The only member of the Secret Service to die while actually defending the president from an assassination attempt is Private Leslie Coffelt of the White House Police Force (now called the Secret Service Uniformed Division). In 1950, President Truman was residing in the Blair House, across the street from the White House, while the executive mansion was undergoing renovations. Two men approached the Blair House with the intent to assassinate President Truman. Oscar Collazo and Griselio Torresola, who were Puerto Rican nationalists, opened fire on Private Coffelt and other White House Police officers. Though mortally wounded by three shots from a 9 mm Luger to his chest and abdomen, Private Coffelt returned fire, killing Torresola with a single shot to his head. Collazo was also shot, but survived his injuries and served 29 years in prison before returning to Puerto Rico in 1979. Agent Tim McCarthy stepped in front of President Ronald Reagan during the assassination attempt of March 30, 1981 and took a bullet to the abdomen, but made a full recovery.
The Secret Service Presidential Protective Detail safeguards the President of the United States and his immediate family. They are heavily armed and work with local police and the military to safeguard the President when he travels, in Air Force One, Marine One, and by limousine in motorcades.
Although today this is the Secret Service's most visible role, personal protection is an anomaly in the responsibilities of an agency focused on fraud and counterfeiting. The reason for this combination of duties is that when the need for presidential protection became apparent in the late 19th century, there were a limited quantity of federal services with the necessary abilities and resources. The FBI, IRS, CIA, ATF, and DEA did not yet exist. The United States Marshals Service was the only other logical choice, and in fact the U.S. Marshals did provide protection for the president on a number of occasions. In the end, however, the job went to the Secret Service.
The Secret Service has over 5,000 employees: 2,100 special agents, 1,200 Uniformed Division employees, and 1,700 technical and administrative employees.
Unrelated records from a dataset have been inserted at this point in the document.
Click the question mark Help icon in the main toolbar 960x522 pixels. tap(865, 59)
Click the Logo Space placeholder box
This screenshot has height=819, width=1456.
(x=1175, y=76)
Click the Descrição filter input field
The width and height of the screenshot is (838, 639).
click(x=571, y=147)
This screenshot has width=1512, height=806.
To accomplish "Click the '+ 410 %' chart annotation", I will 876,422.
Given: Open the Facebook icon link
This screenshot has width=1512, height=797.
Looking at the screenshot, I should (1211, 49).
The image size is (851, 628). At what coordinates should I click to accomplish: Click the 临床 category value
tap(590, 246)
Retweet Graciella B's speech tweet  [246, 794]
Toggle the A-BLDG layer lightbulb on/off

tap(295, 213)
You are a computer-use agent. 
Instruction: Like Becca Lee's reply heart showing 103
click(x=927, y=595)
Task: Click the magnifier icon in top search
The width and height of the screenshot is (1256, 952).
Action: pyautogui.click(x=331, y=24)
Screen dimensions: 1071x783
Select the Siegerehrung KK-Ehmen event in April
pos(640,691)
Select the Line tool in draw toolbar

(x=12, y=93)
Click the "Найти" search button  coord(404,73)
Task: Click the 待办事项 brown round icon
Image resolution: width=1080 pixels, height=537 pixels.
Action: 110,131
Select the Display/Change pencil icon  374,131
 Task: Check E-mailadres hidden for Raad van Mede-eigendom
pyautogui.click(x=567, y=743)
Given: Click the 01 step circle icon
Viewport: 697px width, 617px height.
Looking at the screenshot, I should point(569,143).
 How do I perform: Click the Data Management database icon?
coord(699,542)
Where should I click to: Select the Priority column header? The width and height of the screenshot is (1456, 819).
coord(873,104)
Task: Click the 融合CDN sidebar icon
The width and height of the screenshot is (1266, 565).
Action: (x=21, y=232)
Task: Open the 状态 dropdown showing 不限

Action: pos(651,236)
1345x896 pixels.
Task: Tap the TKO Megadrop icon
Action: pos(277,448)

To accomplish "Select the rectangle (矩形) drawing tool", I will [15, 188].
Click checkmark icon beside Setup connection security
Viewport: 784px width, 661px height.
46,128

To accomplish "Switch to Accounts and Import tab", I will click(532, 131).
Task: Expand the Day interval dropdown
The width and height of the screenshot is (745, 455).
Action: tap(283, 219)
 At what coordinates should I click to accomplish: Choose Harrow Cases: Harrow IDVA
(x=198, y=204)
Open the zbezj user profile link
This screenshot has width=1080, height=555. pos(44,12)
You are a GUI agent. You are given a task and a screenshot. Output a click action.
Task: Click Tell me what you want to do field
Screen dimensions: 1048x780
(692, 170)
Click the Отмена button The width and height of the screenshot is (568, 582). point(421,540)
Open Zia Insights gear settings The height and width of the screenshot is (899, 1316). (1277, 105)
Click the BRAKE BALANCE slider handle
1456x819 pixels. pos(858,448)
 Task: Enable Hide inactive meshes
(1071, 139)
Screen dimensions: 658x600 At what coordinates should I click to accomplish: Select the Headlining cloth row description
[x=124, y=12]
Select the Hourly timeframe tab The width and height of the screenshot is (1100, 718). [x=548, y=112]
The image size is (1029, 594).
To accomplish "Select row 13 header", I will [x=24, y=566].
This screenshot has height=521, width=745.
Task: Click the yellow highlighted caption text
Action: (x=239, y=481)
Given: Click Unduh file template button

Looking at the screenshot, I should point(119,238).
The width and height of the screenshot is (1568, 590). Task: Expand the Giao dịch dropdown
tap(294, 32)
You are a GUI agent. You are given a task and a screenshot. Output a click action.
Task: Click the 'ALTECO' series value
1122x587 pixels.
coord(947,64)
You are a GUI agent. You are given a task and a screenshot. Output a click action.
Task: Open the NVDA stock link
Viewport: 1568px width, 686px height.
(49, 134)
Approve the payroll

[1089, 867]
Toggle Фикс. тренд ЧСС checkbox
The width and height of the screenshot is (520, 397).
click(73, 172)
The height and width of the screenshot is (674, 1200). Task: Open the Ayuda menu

Special agents either serve as bodyguards for public officials or investigate financial fraud.
Secret Service Uniformed Division police officers protect:
- the White House Complex, the Main Treasury Building and Annex, and other presidential offices
- the President and members of his immediate family
- the official residence of the Vice President at the US Naval Observatory in the District of Columbia
- the Vice President and members of his immediate family
- major presidential candidates within 120 days of the general Presidential election. [1]
The United States Secret Service Uniformed Division is similar to the Capitol Police and is in charge of protecting the physical White House grounds and foreign diplomatic missions in the Washington, D.C. area. The Uniformed Division was originally a separate organization known as the White House Police Force, but was placed under the command of the Chief of the Secret Service in 1930. In 1970, the role of the force, now called the Executive Protective Service, was expanded. The name United States Secret Service Uniformed Division was adopted in 1977.
In 1968, as a result of presidential candidate Robert F. Kennedy's assassination, Congress authorized protection of major presidential and vice presidential candidates and nominees (Public Law 90-331). Congress also authorized protection of the widows of presidents until death or remarriage, and their children until age 16.
Congress passed legislation in 1994 stating that presidents elected to office after January 1, 1997, will receive Secret Service protection for 10 years after leaving office. Individuals elected to office prior to January 1, 1997, will continue to receive lifetime protection (Treasury Department Appropriations Act, 1995: Public Law 103-329).
The Service also investigates forgery of government checks, forgery of currency equivalents (such as travelers' checks), and certain instances of wire fraud (such as the so called Nigerian scam) and credit card fraud.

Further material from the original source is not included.